[Records excerpted from a collection]
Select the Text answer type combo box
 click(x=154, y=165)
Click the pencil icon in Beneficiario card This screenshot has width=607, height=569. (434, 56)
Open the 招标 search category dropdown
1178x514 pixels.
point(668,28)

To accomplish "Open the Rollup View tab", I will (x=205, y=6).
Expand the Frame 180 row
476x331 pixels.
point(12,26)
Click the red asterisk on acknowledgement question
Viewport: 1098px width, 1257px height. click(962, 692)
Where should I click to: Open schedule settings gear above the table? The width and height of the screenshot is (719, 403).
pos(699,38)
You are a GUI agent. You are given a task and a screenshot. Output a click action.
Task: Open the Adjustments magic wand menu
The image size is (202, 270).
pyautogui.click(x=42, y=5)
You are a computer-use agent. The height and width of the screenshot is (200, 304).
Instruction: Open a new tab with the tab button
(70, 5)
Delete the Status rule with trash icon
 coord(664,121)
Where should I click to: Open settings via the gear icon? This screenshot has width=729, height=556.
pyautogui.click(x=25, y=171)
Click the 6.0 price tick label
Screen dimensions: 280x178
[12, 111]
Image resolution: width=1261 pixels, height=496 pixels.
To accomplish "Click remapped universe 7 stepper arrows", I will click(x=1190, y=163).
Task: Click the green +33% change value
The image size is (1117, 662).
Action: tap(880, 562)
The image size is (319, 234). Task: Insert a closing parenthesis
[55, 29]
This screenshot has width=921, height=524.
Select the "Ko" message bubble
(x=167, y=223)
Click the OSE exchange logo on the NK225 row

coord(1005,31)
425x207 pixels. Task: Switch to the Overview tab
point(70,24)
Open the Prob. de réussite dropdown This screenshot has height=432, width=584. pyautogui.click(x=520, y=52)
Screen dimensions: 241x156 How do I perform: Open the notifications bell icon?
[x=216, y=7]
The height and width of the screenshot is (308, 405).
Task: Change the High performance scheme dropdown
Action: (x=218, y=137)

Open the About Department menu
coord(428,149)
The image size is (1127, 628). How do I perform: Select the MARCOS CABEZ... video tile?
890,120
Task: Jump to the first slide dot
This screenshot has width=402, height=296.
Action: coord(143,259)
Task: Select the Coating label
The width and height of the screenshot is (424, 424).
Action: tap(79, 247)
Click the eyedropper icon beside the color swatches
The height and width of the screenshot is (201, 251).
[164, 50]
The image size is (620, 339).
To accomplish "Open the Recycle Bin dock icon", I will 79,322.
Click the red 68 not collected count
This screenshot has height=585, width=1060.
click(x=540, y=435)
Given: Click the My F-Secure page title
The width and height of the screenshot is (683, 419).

Task goal.
Every entry shown above should be transcribed without alteration.

Exercise response.
Select the Text answer type combo box
 click(x=154, y=165)
Click the pencil icon in Beneficiario card This screenshot has width=607, height=569. (434, 56)
Open the 招标 search category dropdown
1178x514 pixels.
point(668,28)

To accomplish "Open the Rollup View tab", I will (x=205, y=6).
Expand the Frame 180 row
476x331 pixels.
point(12,26)
Click the red asterisk on acknowledgement question
Viewport: 1098px width, 1257px height. click(962, 692)
Where should I click to: Open schedule settings gear above the table? The width and height of the screenshot is (719, 403).
pos(699,38)
You are a GUI agent. You are given a task and a screenshot. Output a click action.
Task: Open the Adjustments magic wand menu
The image size is (202, 270).
pyautogui.click(x=42, y=5)
You are a computer-use agent. The height and width of the screenshot is (200, 304).
Instruction: Open a new tab with the tab button
(70, 5)
Delete the Status rule with trash icon
 coord(664,121)
Where should I click to: Open settings via the gear icon? This screenshot has width=729, height=556.
pyautogui.click(x=25, y=171)
Click the 6.0 price tick label
Screen dimensions: 280x178
[12, 111]
Image resolution: width=1261 pixels, height=496 pixels.
To accomplish "Click remapped universe 7 stepper arrows", I will click(x=1190, y=163).
Task: Click the green +33% change value
The image size is (1117, 662).
Action: tap(880, 562)
The image size is (319, 234). Task: Insert a closing parenthesis
[55, 29]
This screenshot has width=921, height=524.
Select the "Ko" message bubble
(x=167, y=223)
Click the OSE exchange logo on the NK225 row

coord(1005,31)
425x207 pixels. Task: Switch to the Overview tab
point(70,24)
Open the Prob. de réussite dropdown This screenshot has height=432, width=584. pyautogui.click(x=520, y=52)
Screen dimensions: 241x156 How do I perform: Open the notifications bell icon?
[x=216, y=7]
The height and width of the screenshot is (308, 405).
Task: Change the High performance scheme dropdown
Action: (x=218, y=137)

Open the About Department menu
coord(428,149)
The image size is (1127, 628). How do I perform: Select the MARCOS CABEZ... video tile?
890,120
Task: Jump to the first slide dot
This screenshot has width=402, height=296.
Action: coord(143,259)
Task: Select the Coating label
The width and height of the screenshot is (424, 424).
Action: tap(79, 247)
Click the eyedropper icon beside the color swatches
The height and width of the screenshot is (201, 251).
[164, 50]
The image size is (620, 339).
To accomplish "Open the Recycle Bin dock icon", I will 79,322.
Click the red 68 not collected count
This screenshot has height=585, width=1060.
click(x=540, y=435)
Given: Click the My F-Secure page title
The width and height of the screenshot is (683, 419).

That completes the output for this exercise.